Types of scaleup methods

Three scaleup methods are available:

  1. Development of pseudorelative permeability relations and pseudoproperties for use in coarse-grid, full-field, numerical reservoir simulators
  2. Development of segment models that estimate the behavior of pattern-repeating elements and add up the behavior of all the segments of a pattern, as well as the behavior of all the patterns
  3. Development of areal streamtube or streamline models that incorporate 2D vertical cross-section solutions into the streamtubes or streamlines and integrate behavior for all the streamtubes or streamlines

Pseudorelative permeability relations and pseudoproperties

Jerauld[1] is a good example of the application of this method. Several reference models describe different areas of the field. Water/oil, solvent/oil, and solvent/water pseudorelative permeability relations are developed, along with pseudotrapped-solvent and solvent-flood residual oil values, so that the relevant behavior of the reference models is reproduced by corresponding models that have the same coarse grids as the full-field model. The coarse-grid models, of course, represent the same parts of the full-field model that the reference models represent. The pseudorelative permeability relations may be developed by trial and error, or they may be estimated by various methods from the fluid-flow and saturation values in the reference-model gridblocks.

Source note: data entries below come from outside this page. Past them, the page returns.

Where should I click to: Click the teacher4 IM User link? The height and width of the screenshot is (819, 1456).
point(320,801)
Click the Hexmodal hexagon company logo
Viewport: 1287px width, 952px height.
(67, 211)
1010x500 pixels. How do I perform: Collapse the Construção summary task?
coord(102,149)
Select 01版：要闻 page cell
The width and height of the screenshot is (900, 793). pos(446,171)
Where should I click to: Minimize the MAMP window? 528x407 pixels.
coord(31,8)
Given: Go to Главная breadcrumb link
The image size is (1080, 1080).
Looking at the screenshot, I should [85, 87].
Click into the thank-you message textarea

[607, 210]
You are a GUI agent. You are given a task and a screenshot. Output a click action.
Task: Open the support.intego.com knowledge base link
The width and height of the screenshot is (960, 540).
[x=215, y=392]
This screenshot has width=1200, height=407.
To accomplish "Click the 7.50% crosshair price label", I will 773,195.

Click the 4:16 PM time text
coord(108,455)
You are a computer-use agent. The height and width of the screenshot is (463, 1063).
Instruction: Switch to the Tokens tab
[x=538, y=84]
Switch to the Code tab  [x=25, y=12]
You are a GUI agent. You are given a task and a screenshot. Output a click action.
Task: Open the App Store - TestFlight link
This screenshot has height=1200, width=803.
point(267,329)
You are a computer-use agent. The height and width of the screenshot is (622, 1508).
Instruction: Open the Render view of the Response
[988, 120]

In practice, the pseudorelative permeability relations and pseudoproperties reproduce behavior of one particular fine-grid simulation (e.g., a particular slug size, WAG ratio, injection-solvent composition, start of injection relative to waterflooding, etc.).

Of course, an objective of full-field-model simulations is to study different operating scenarios to optimize the flood; to have much utility, the pseudoproperties must predict behavior for conditions other than those of the particular fine-grid simulation that was used to derive them.

Fig. 1 shows how well behavior in one of the coarse-grid models of Jerauld[1] reproduced the behavior of the corresponding fine-grid model for both the waterflood and the compositionally enhanced solvent flood. The fine-grid and corresponding coarse-grid models represented one-fourth of a nine-spot pattern. The grid of the reference model was 30×30×31, which contained layers that ranged from 4 to 8 ft thick. This 3D reference model already contained pseudorelationships that had been derived from cross sections with 1-ft layers by the method described previously. The grid of the coarse-grid model was 5×5×17. Both the timing and level of waterflood and WAG-flood oil recovery are predicted very well.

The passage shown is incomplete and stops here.